Pijet war Kapitän des holländischen Tankschiffes „vrees en hoop“. Im Karlsruher Ölhafen hatte er Benzin geladen und fuhr nun wieder den Rhein hinab. Zwei Kilometern zuvor hatte er Speyer hinter sich gelassen und durchfuhr jetzt ein beidseitig völlig unbewohntes Gebiet, den Ketscher Rheinwald.
Er genoss die Dunkelheit hier. Einer der wenigen Momente, in denen er völlig abschalten konnte. Das gleichmäßige Tuckern der Antriebsanlage und gelegentliche Positionslichter vermittelten einen friedlichen Eindruck.
Ansonsten war der Job als Kapitän eines Binnenschiffes seiner Meinung nach wesentlich anstrengender als der auf einem Hochseeschiff. Der Rhein war, verglichen zu seiner Größe, viel befahrener, als die Weltmeere und durch die vielen Flussschleifen musste man ständig konzentriert am Steuer sein. Seine Besatzungsmitglieder konnten unterdessen in ihrer Kajüte fernsehen oder Karten spielen.
Nachdem der Schiffsführer einen Augenblick später auf das Radar sah, glaubte er seinen Augen nicht zu trauen. Zunächst schien es, als wären die beiden Schlauchboote verschwunden, da sie an Land festgemacht hatten. Doch dann entdeckte er die beiden Punkte rechts und links seiner Schiffsflanke. Und Plötzlich verschwanden sie gänzlich vom Radarschirm. Das konnte nur bedeuten, dass sie höchstens noch geringen Abstand zu seinem Boot hatten.
Das war Wahnsinn! Ganz davon abgesehen, dass es verboten war keinen Sicherheitsabstand einzuhalten, machte es keinen Sinn. Warum sollten 2 Schlauchboote mitten in der Nacht so nah an sein Schiff heranfahren? An ein Missgeschick konnte er nicht glauben. So etwas hatte er in seiner Seefahrerkarriere noch nie erlebt. Denen würde er es zeigen!

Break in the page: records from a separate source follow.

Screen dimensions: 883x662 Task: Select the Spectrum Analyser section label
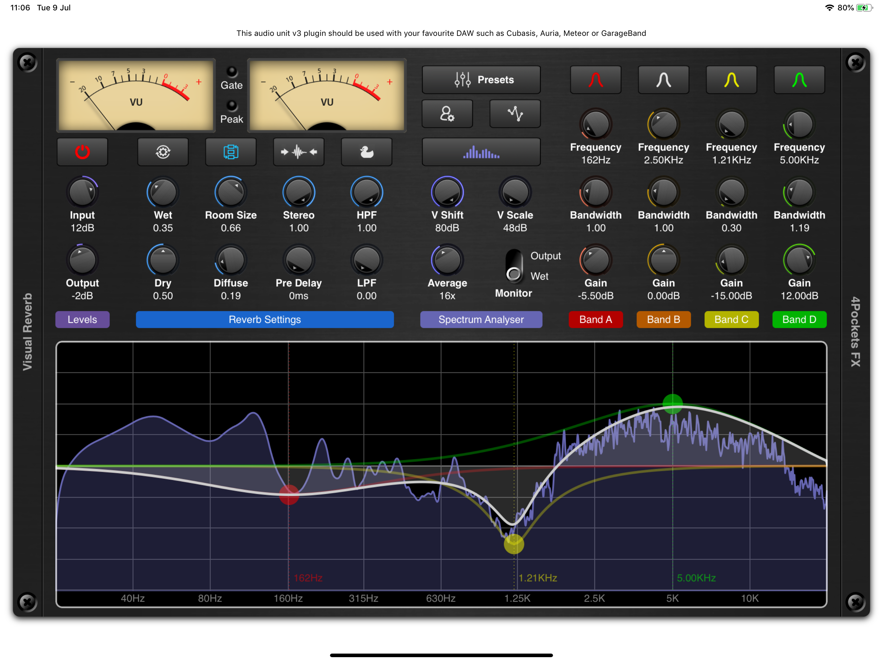click(481, 319)
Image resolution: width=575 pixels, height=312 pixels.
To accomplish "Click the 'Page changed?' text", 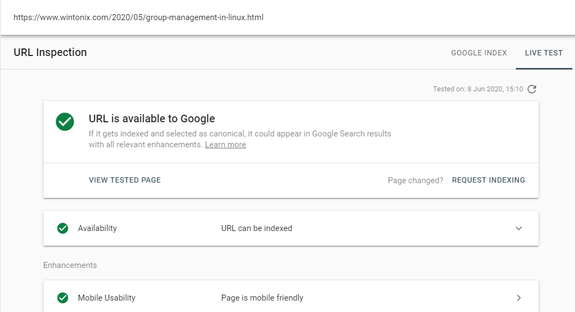I will (415, 180).
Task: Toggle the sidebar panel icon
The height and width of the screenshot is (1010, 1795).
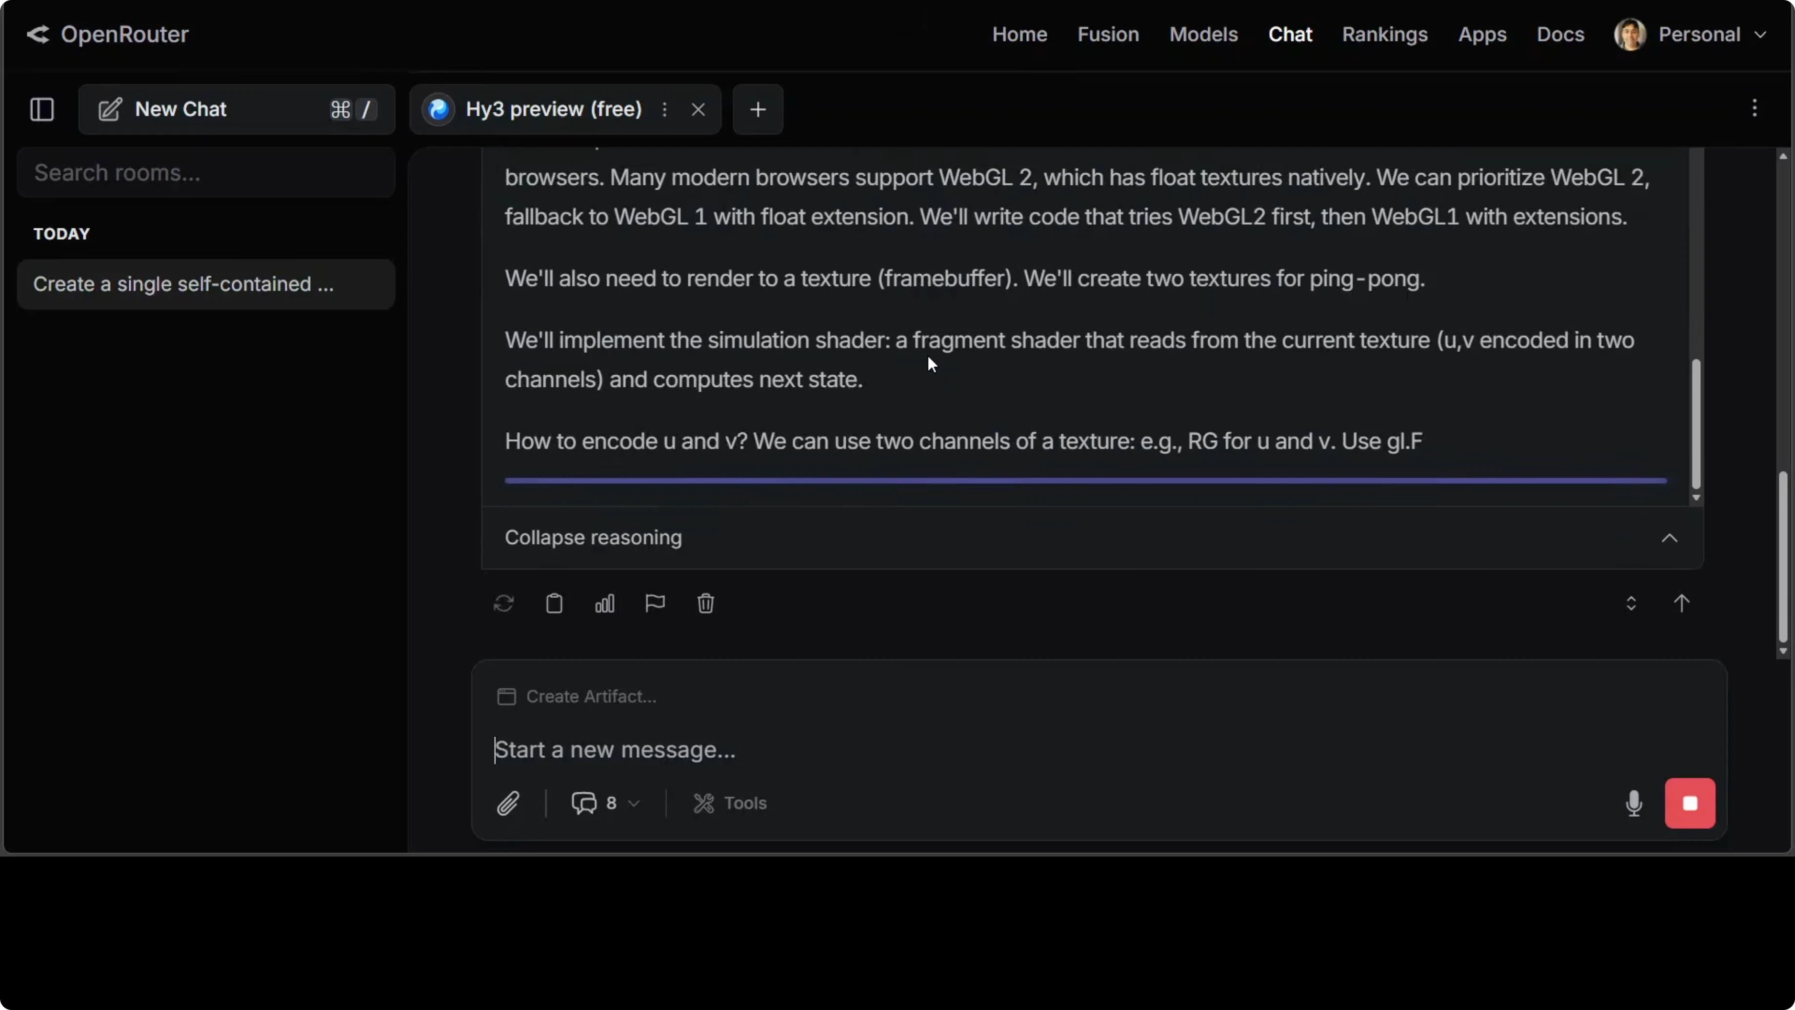Action: 42,109
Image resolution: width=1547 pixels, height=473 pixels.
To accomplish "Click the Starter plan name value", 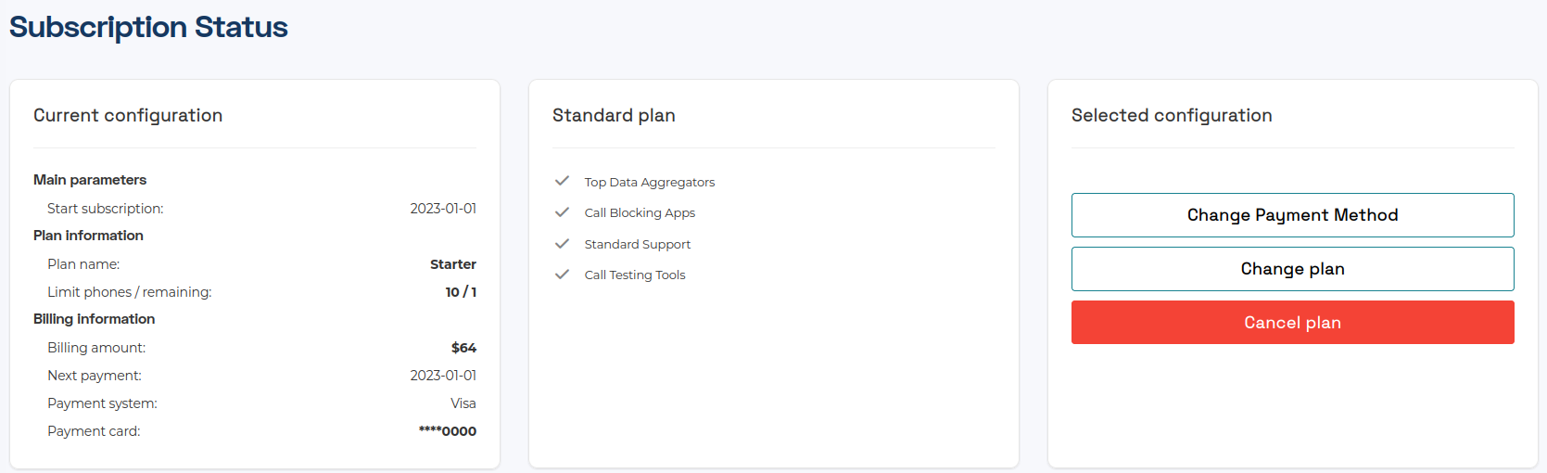I will pyautogui.click(x=453, y=264).
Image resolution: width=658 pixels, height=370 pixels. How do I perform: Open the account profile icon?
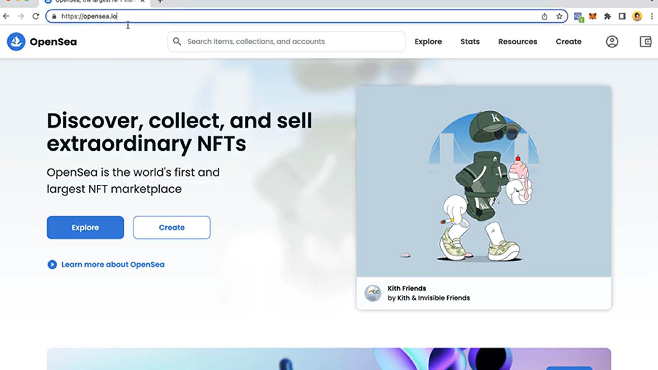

Er griff zum internen Bordfunk und wendete sich an seine Besatzungsmitglieder: „Claas leg mal die Praline zur Seite und komm mit den anderen beiden an Deck. Wir haben hier anscheinend ein paar Spinner, die sich an unser Schiff ran machen.“
Es dauerte einen Moment, bis es im Funk knackte und er Claas vertraute Stimme hörte: „Was meinst du?“
„Frag nicht so blöd und komm einfach hoch. Wenn du deinen Baseballschläger mitbringst, ist das sicher auch nicht verkehrt.“
„Wie du meinst Boss,“ ein Ächzen mischte sich in Claas raue Stimme „wir kommen rauf.“
In dem Steuerhaus wurde es wieder still und plötzlich fand Pjiet die Dunkelheit und Stille eher beklemmend, denn beruhigend. Neben den Bedienelementen fand sich die Halterung für eine große Maglite Taschenlampe, die er nun hervorzog und versuchte die Leere um sich herum zu durchdringen.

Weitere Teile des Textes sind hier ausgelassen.